Relational Inheritance Features.

Trent Shipley <tshipley@xxxxxxxx> · Fri, 6 Jan 2006 10:31:49 -0700

Relational Inheritance Supporting Features

Perhaps the most important deficit in Postgresql's current INHERITS model is 
hard to detect.  That deficit is the inability to name inheritance classes 
themselves.  One has to refer to the _per se_ class by referencing an 
associated table.  While it is nice to have anonymous classes, it is highly 
desirable that classes be first-class objects, and at a minimum a proper 
object should be able to take a name in its own right.[name]
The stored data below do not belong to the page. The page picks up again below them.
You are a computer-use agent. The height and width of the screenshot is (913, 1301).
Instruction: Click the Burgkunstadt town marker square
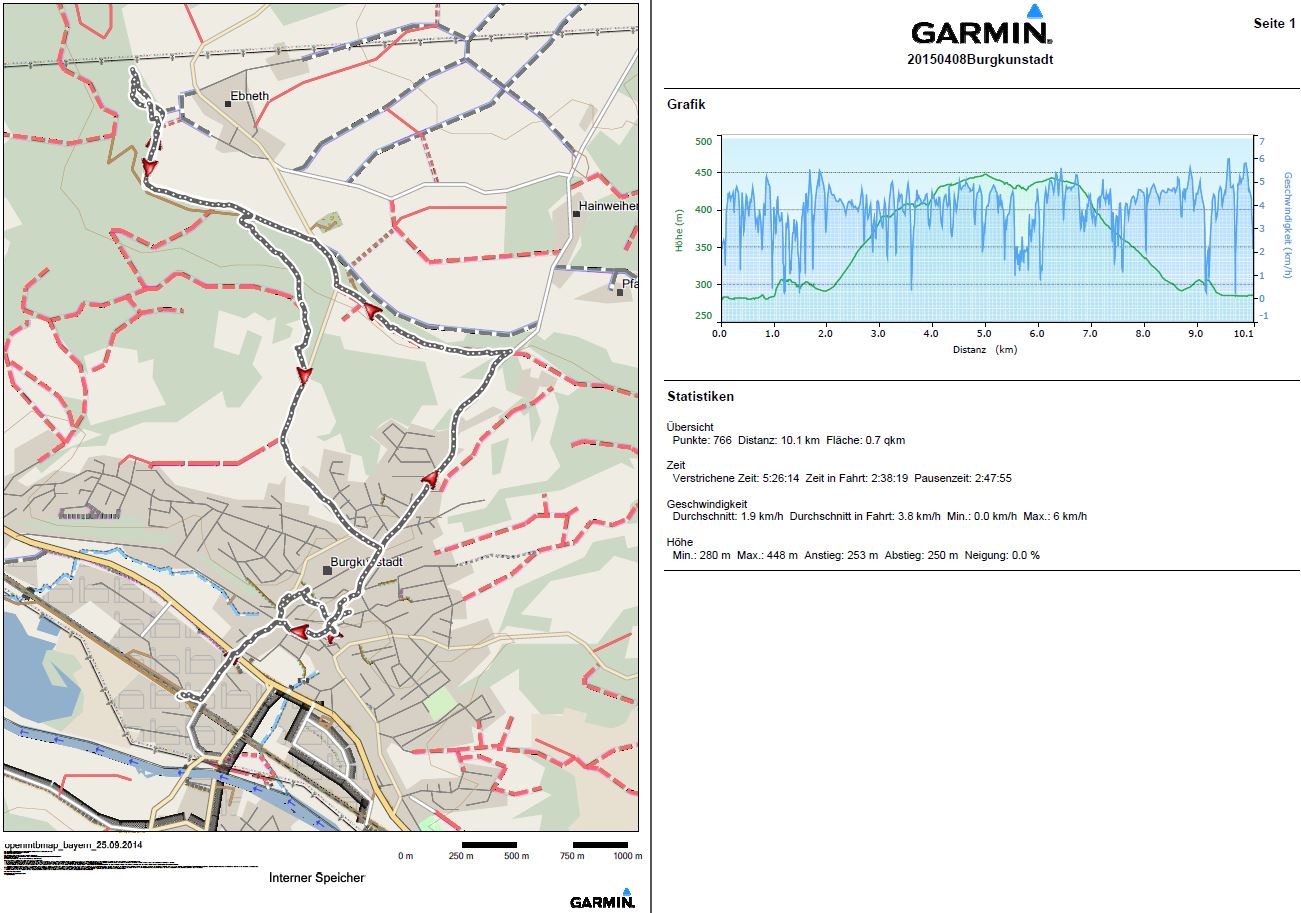click(327, 570)
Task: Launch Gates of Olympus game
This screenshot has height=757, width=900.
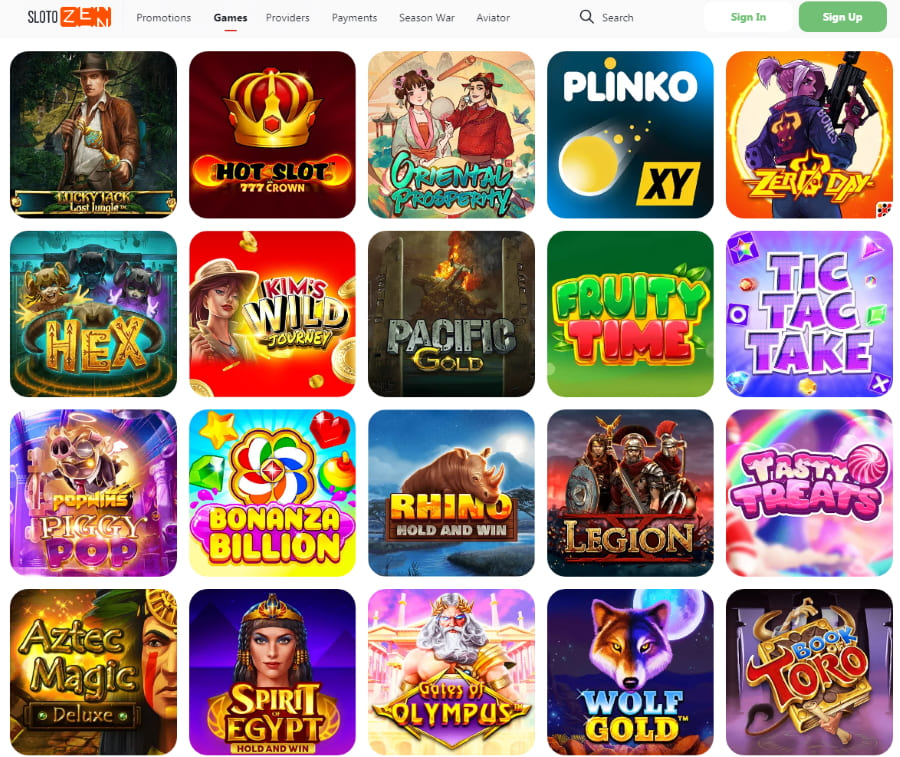Action: click(x=451, y=672)
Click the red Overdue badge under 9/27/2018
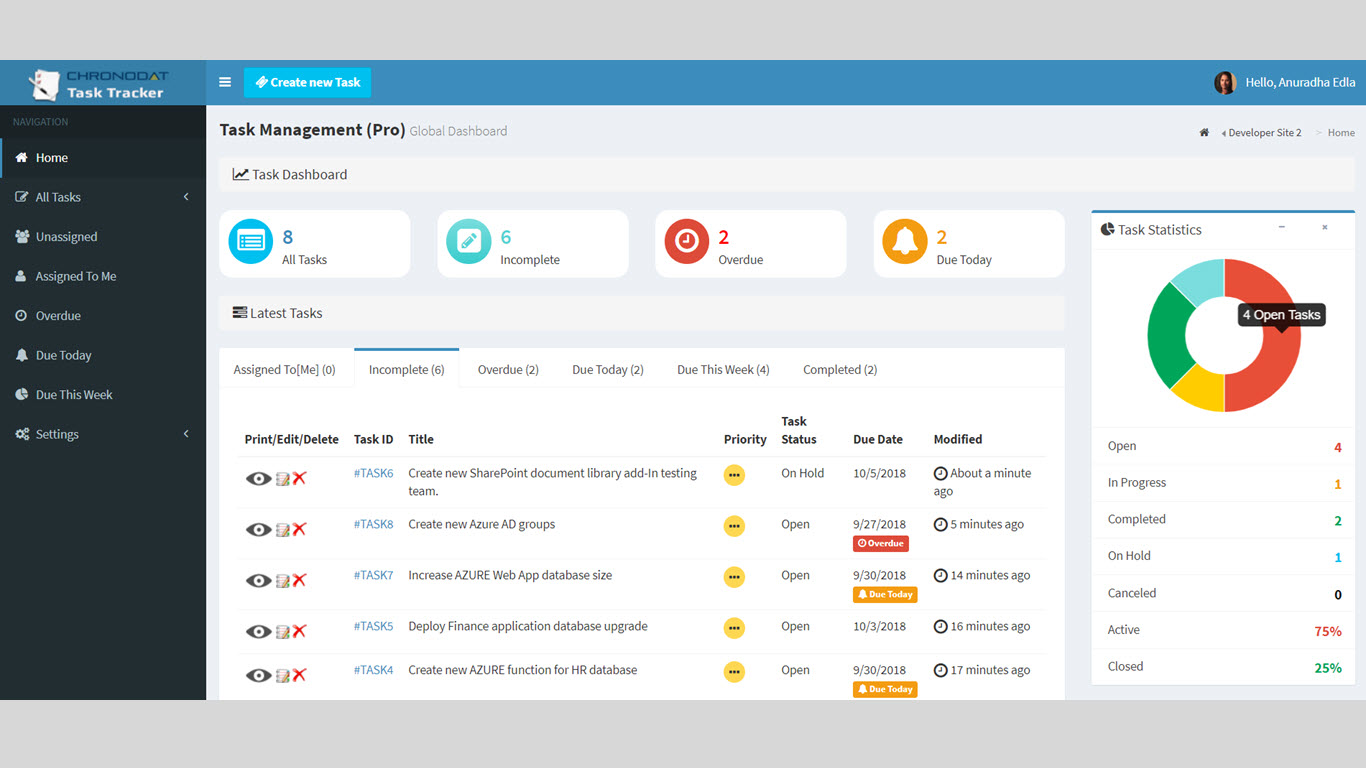This screenshot has height=768, width=1366. tap(880, 543)
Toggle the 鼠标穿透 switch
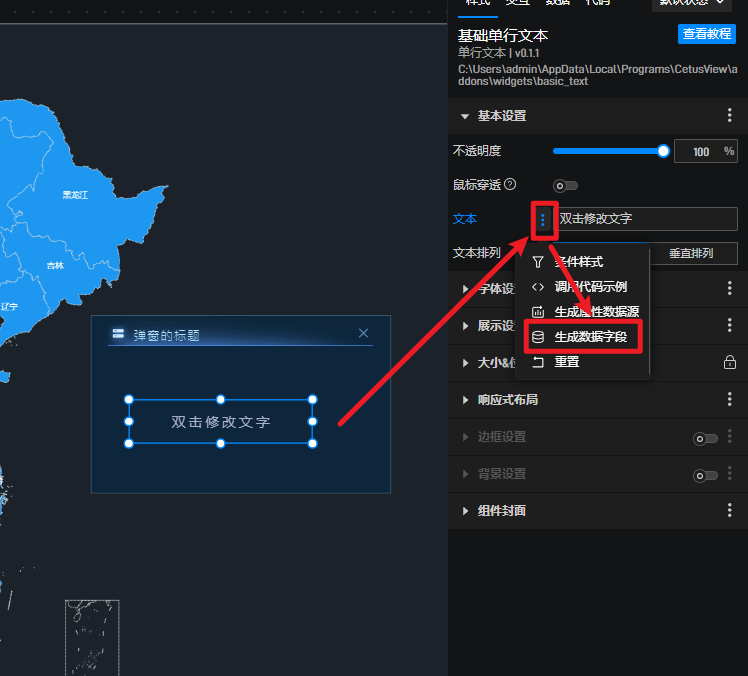The image size is (748, 676). [x=566, y=185]

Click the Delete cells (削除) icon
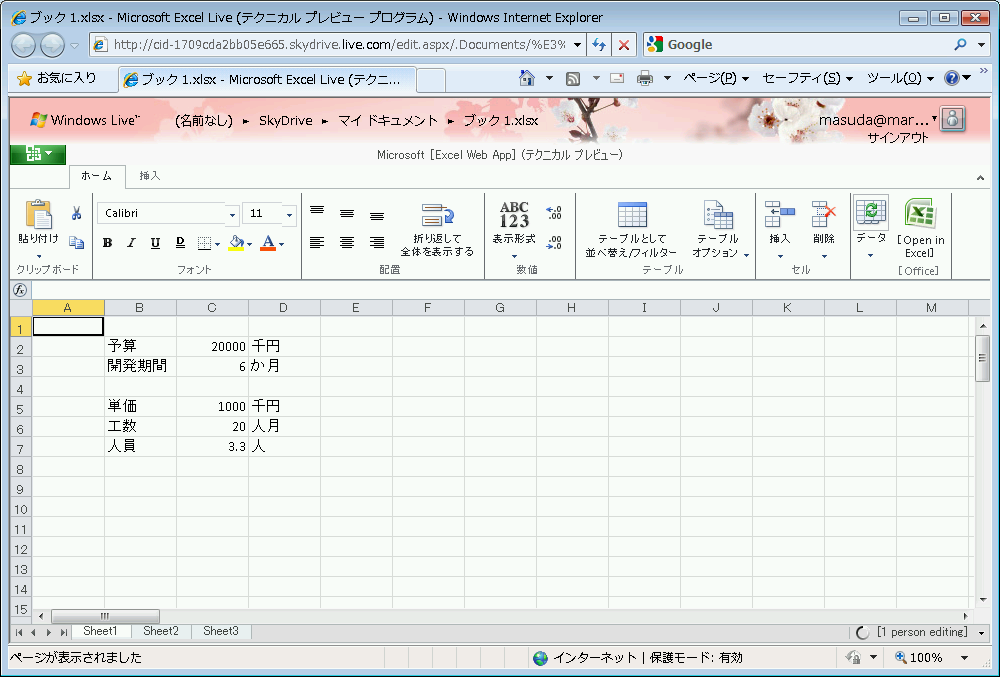[823, 215]
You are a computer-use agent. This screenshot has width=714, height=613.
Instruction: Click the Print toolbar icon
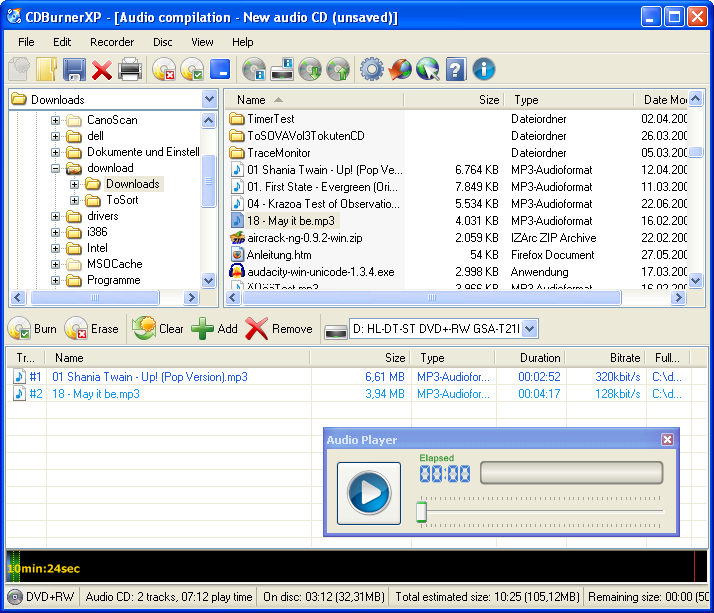click(x=130, y=69)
Since a class' interface is the tuple for the associated table, classes should 
not be directly instantiated unless the class owns (a possibly anonymous) 
table.  As first-class objects, however, one should be able to DECLARE or 
DEFINE relational inheritance classes (or rather, the root for a tree or 
branch)  [define].    A define function is useful when creating a relational 
inheritance analog to a pure abstract class; that is, a class that cannot be 
directly instantiated. (An pure abstract class is not to be confused with an 
abstract class table.)

Actually, lack of DEFINE is a major gap in SQL itself.  Most modern 
programming languages make a distinction between *defining* a “multi-variable 
precursor” (sort of a light weight type) and *instantiating* a variable.  In 
SQL, definition is always conflated with instantiation using a CREATE 
expression.  It should be possible to DEFINE database objects and then CREATE 
the objects; create them after an indefinite interval, and perhaps 
repeatedly.  One should not have to repeatedly run verbose scripts.

Even more than completing than use in some still theoretical relational 
inheritance model, DEFINE would be of immediate practical use:

CREATE temporary tables, that often occur as clones and that are repeatedly 
created and dropped.
CREATE views that are often dropped then recreated.
Creating indexes that are repeatedly dropped.
Managing frequently dropped constraints.
If one could define a free-floating or “immaculate” index, it could be 
repeatedly instantiated and attached to columns in different tables.
If one could define an immaculate constraint, it could be repeatedly created 
and attached to tables in a schema.

 1.1 Some operations on relational classes.

With fully developed relational inheritance it would be highly desirable to 
re-order columns in descendant tables.  The first reason is a strong 
aesthetic argument.  One might, for example, always want some audit columns 
to be the last five values in any table in a schema.  A practical argument is 
that one could create distinct class signatures by arbitrarily recombining 
the order of columns.  Naturally, it would be convenient, if one could also 
refer to columns by name in procedural languages.

Relational inheritance classes should also support a form of polymorphism.  
Specifically, the name of an ancestor table (or the table itself) and the 
fully or sufficiently specified columns of the row's ordered form can be 
regarded as a distinct signature [signature].  When selecting, inserting, or 
updating signatures should be polymorphic.  Note that an incautious user (or 
overly permissive implementation, depending on perspective) could create 
ambiguous queries.  These could either be resolved by a tree traversal rule 
or detected and errored out.  Making ambiguous structures or ambiguous 
queries errors is obviously required by good design.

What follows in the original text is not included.